What you need to do » Repeat the data exactly. Pictures are not part of the copy.

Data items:
──────────
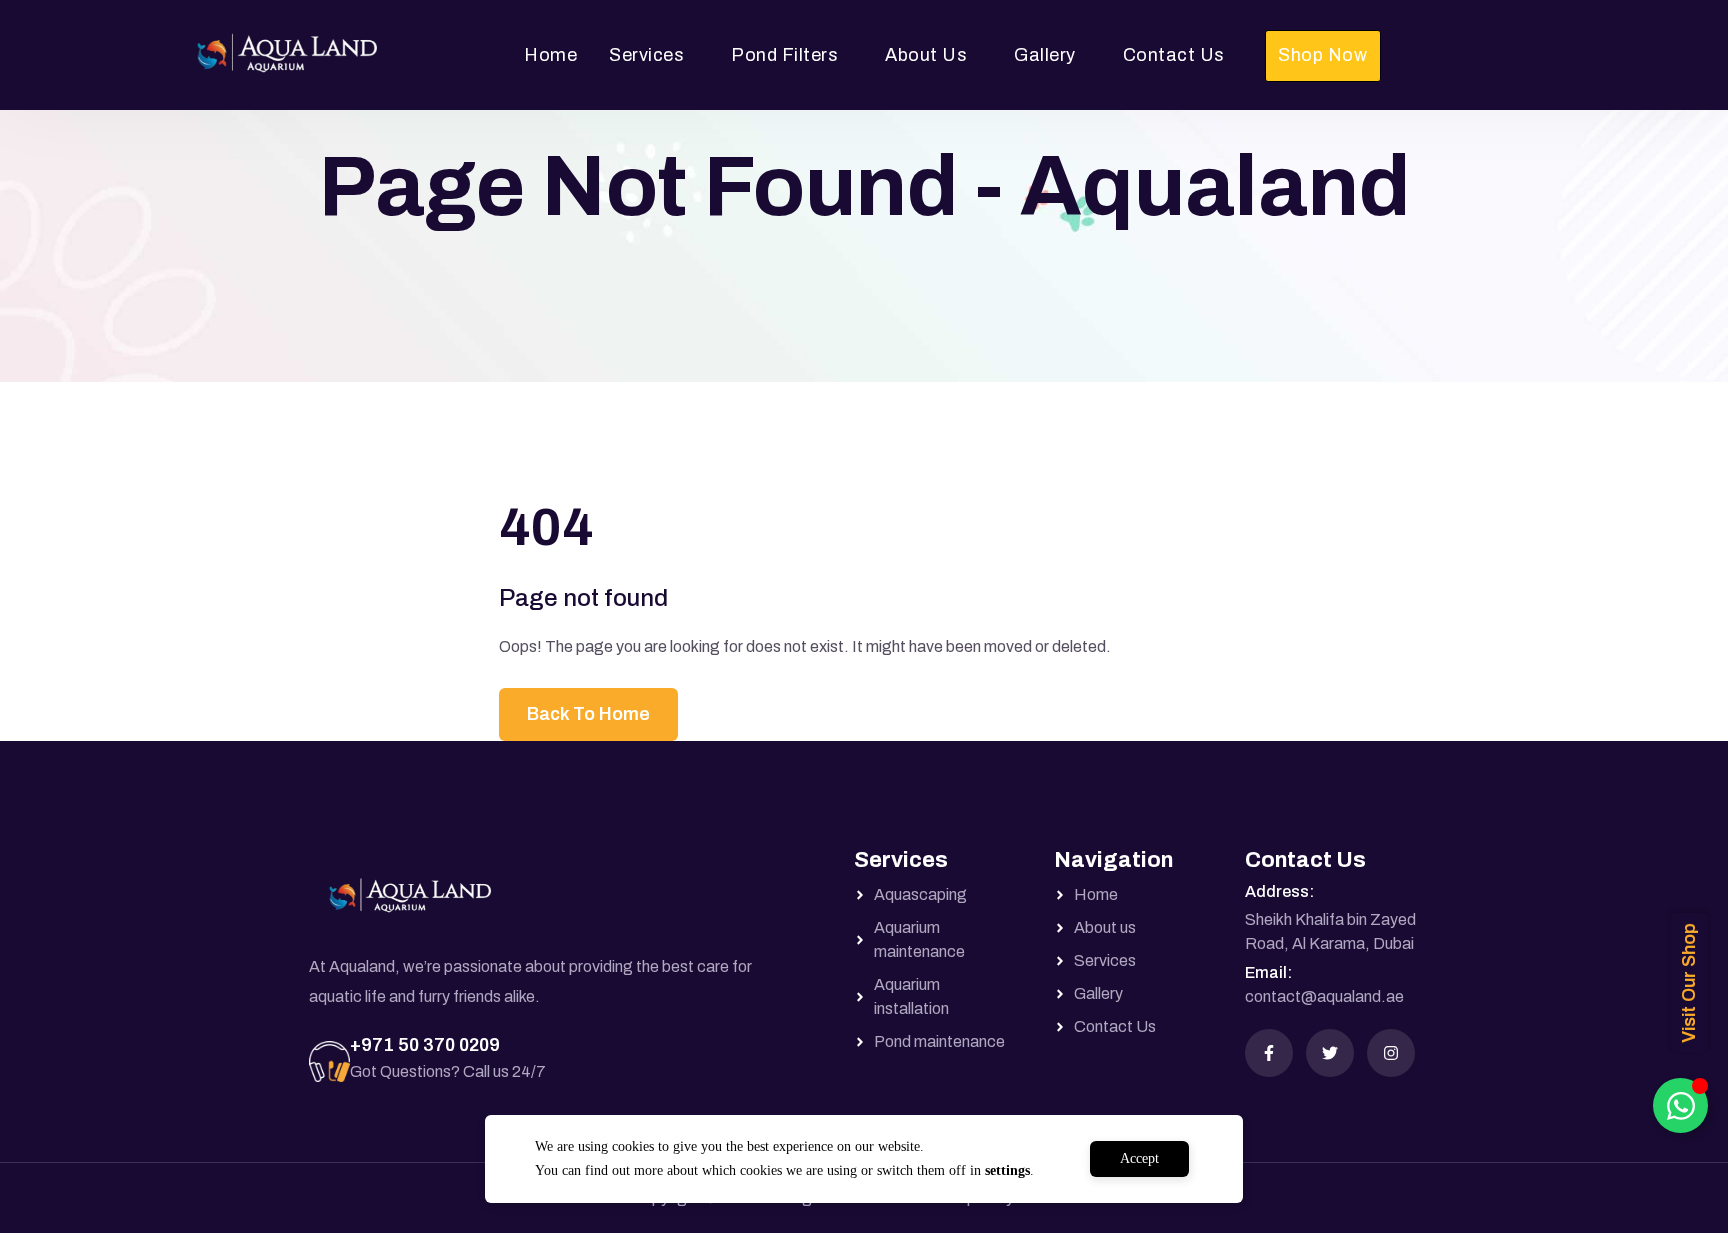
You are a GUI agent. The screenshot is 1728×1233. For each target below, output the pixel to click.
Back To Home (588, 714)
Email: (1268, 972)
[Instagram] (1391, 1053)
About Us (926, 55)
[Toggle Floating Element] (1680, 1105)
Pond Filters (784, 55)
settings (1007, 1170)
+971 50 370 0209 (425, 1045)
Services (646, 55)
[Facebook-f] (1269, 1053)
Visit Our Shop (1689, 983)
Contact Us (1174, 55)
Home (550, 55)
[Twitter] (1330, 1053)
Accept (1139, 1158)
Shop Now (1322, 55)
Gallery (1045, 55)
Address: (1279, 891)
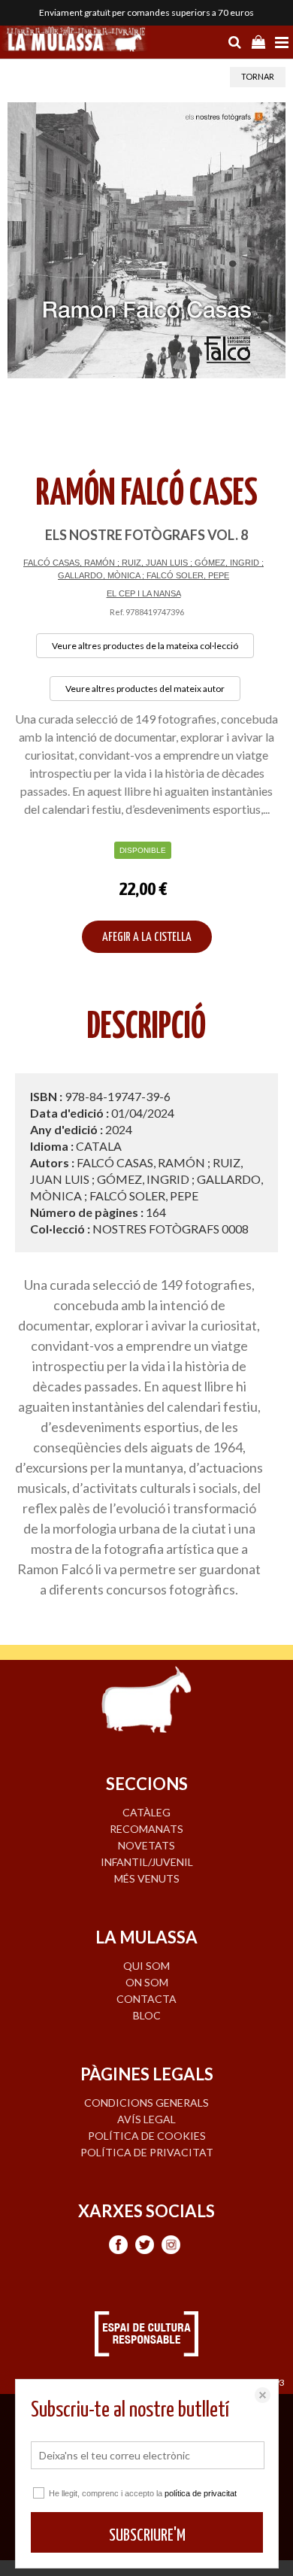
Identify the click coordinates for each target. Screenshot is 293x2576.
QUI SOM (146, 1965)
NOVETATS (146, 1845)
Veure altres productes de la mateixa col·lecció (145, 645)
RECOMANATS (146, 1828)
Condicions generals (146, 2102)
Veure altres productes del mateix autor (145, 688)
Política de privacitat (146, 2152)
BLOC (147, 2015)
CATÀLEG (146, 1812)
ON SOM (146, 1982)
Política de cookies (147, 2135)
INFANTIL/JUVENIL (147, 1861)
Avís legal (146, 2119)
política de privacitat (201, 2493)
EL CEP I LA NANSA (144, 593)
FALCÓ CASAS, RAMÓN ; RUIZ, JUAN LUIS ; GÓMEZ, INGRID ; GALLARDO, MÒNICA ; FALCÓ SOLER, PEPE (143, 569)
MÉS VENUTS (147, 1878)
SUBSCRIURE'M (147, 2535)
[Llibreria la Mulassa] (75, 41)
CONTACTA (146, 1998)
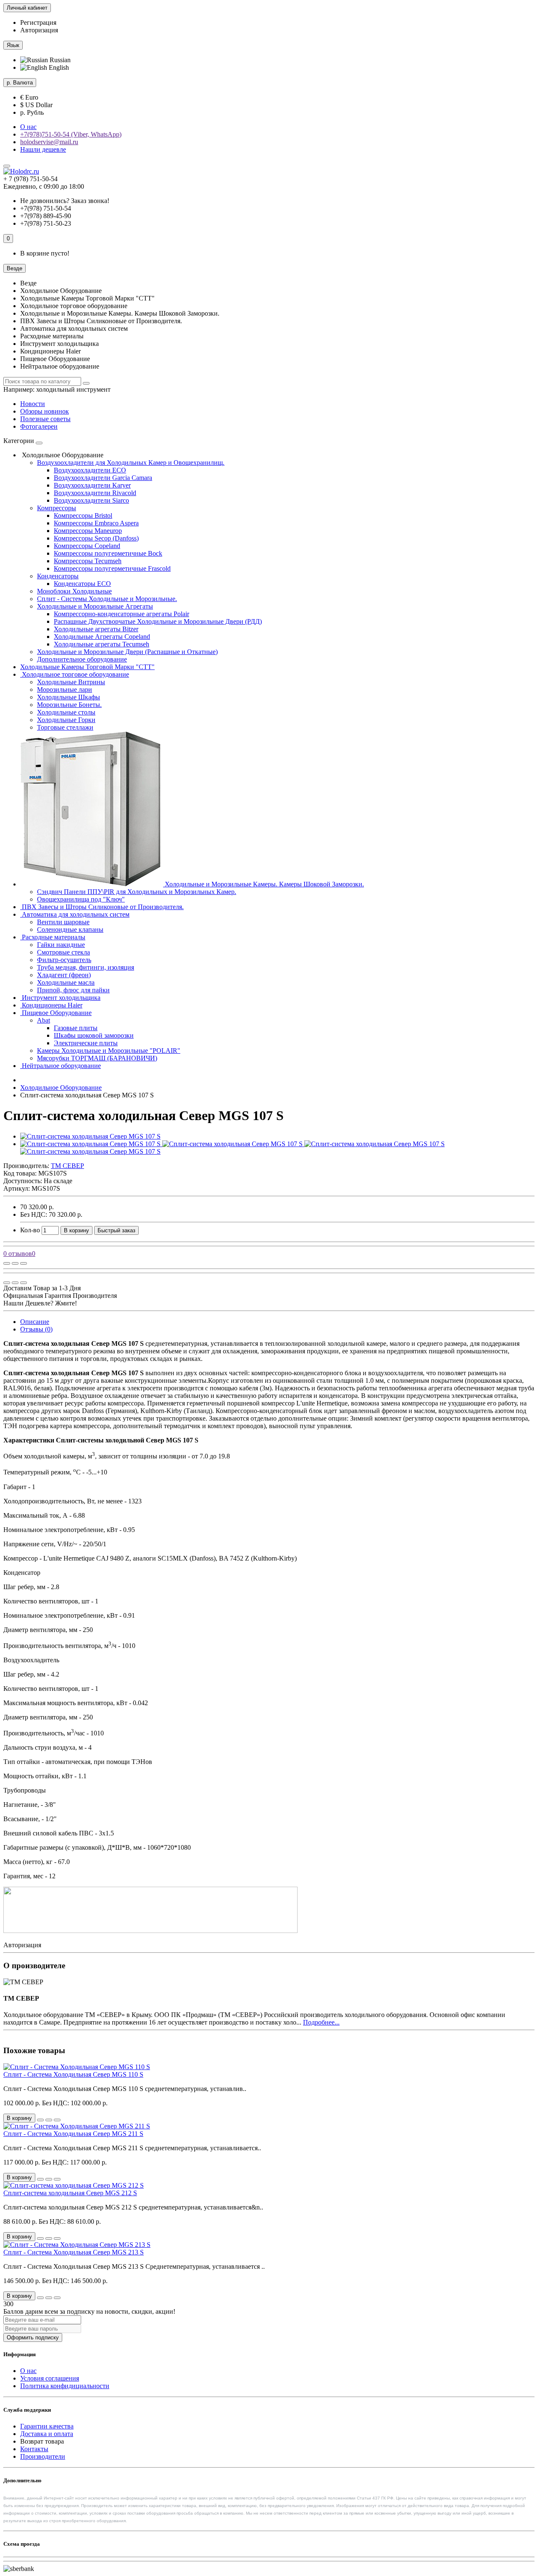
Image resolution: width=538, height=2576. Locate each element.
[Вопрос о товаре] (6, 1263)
──────────
Solved exercise »
You are a GUI agent. The screenshot is 1728×1233. For each target below, output the pixel to click.
Back To Home (588, 714)
Email: (1268, 972)
[Instagram] (1391, 1053)
About Us (926, 55)
[Toggle Floating Element] (1680, 1105)
Pond Filters (784, 55)
settings (1007, 1170)
+971 50 370 0209 (425, 1045)
Services (646, 55)
[Facebook-f] (1269, 1053)
Visit Our Shop (1689, 983)
Contact Us (1174, 55)
Home (550, 55)
[Twitter] (1330, 1053)
Accept (1139, 1158)
Shop Now (1322, 55)
Gallery (1045, 55)
Address: (1279, 891)
Identify the click coordinates for each target. Screenshot is 293x2576.
QUI SOM (146, 1965)
NOVETATS (146, 1845)
Veure altres productes de la mateixa col·lecció (145, 645)
RECOMANATS (146, 1828)
Condicions generals (146, 2102)
Veure altres productes del mateix autor (145, 688)
Política de privacitat (146, 2152)
BLOC (147, 2015)
CATÀLEG (146, 1812)
ON SOM (146, 1982)
Política de cookies (147, 2135)
INFANTIL/JUVENIL (147, 1861)
Avís legal (146, 2119)
política de privacitat (201, 2493)
EL CEP I LA NANSA (144, 593)
FALCÓ CASAS, RAMÓN ; RUIZ, JUAN LUIS ; GÓMEZ, INGRID ; GALLARDO, MÒNICA ; FALCÓ SOLER, PEPE (143, 569)
MÉS VENUTS (147, 1878)
SUBSCRIURE'M (147, 2535)
[Llibreria la Mulassa] (75, 41)
CONTACTA (146, 1998)
Image resolution: width=538, height=2576. Locate each element.
[Вопрос о товаре] (6, 1263)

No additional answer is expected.